И Петро был вынужден действовать столь же решительно:

— Ну вот что, граждане Приваловы, нам и правда некогда антимонии разводить. Мы работаем по плану. У нас план… не так, как у вас — сколько бог на душу положит… И по нашему плану… короче говоря: пять тысяч!

— Что вы, что вы, — испуганно замахал руками отец Никанор.

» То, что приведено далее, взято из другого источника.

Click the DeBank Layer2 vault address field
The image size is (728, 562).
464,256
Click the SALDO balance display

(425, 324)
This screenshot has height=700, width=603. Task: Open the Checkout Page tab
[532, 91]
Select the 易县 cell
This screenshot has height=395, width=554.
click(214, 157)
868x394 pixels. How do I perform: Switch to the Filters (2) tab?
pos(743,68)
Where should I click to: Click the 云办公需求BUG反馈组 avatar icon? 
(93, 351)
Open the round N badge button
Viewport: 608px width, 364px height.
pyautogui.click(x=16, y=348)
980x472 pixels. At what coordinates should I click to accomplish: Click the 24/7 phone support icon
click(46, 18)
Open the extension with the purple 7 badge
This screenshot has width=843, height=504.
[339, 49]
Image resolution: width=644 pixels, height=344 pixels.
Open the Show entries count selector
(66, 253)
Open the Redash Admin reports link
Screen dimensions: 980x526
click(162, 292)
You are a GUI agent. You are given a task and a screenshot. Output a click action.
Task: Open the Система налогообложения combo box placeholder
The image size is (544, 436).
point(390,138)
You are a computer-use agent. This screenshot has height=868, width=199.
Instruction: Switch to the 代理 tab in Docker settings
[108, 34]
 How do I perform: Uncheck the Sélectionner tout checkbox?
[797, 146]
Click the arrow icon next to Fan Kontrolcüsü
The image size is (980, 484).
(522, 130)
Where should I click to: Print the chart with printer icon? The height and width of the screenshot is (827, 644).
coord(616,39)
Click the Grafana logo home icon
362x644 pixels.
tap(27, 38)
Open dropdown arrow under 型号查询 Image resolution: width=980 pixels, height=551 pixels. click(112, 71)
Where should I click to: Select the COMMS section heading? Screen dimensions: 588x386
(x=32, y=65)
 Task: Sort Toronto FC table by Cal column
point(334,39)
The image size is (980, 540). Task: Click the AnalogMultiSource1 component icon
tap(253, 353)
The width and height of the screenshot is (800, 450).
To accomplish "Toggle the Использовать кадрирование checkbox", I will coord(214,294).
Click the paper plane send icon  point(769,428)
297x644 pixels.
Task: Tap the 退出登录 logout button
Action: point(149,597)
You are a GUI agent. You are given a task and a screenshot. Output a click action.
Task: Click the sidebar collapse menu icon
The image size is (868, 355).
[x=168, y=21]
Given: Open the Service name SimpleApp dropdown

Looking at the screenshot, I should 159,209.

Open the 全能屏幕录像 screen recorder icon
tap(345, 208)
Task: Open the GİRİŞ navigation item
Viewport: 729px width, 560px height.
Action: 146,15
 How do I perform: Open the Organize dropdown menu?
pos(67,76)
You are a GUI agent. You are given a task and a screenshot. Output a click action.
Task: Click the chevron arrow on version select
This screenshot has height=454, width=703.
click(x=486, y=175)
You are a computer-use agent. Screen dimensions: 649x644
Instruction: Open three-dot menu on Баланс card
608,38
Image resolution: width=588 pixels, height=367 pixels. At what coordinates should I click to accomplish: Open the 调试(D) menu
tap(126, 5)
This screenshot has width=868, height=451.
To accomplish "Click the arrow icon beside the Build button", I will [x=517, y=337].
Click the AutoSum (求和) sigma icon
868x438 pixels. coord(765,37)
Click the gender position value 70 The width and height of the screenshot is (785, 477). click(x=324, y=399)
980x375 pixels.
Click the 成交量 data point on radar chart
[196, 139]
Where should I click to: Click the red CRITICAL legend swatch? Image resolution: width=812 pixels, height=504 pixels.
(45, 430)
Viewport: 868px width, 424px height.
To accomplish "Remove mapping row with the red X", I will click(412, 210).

— Боже милостивый! Да у нас таких денег никогда и не бывало, — заскулила попадья.

Удивился даже Бобков: шли сюда, договаривались — с попа не меньше двух, а для этого начать с трех. О пяти и речи не было.

— Не думайте, что нам неизвестны ваши доходы. Плохие мы были бы руководители, если б не знали…

— А мы ничего не скрываем, все учитывает церковный совет и любой прихожанин…

— Отец Никанор! Не рассказывайте сказок! — игриво погрозил пальцем Бобков. — Четыре! Половина наличными! — и сделал вид, что заносит цифру в подписной лист.

Поп бросился к столу, чтоб остановить председателя, ибо что записано пером… Попадья не успела вмешаться, и он, добрый с похмелья, застигнутый врасплох, крикнул:

— Три!

Бобков только этого и ждал. Он тут же, сильно нажимая на перо, чтоб цифры вышли толстые, жирные, чтоб каждому бросались в глаза — вот с какой суммы начинается лист! — записал три поповские тысячи и сказал, тяжело вздыхая:

— Эх, что с вами поделаешь! Но — наличными, отец Никанор.

— Не могу сразу все. Поверьте. Половину разве только.

Попадья, конечно, догадалась, что Бобков и Шапетович довольны, посмотрела на своего благоверного с ненавистью и, покраснев от злости, скрылась за ширмой, хлопнула дверью.

Но черт с ней, с попадьей! Вышли они от попа победителями. Шли, припоминали, как «обрабатывали» его, смеялись.

Но вдруг Иван Демидович словно язык прикусил: на полуслове умолк. Его морщинистое и обычно доброе лицо стало вдруг как из гранита — серым, холодным. Нервно задергались веки.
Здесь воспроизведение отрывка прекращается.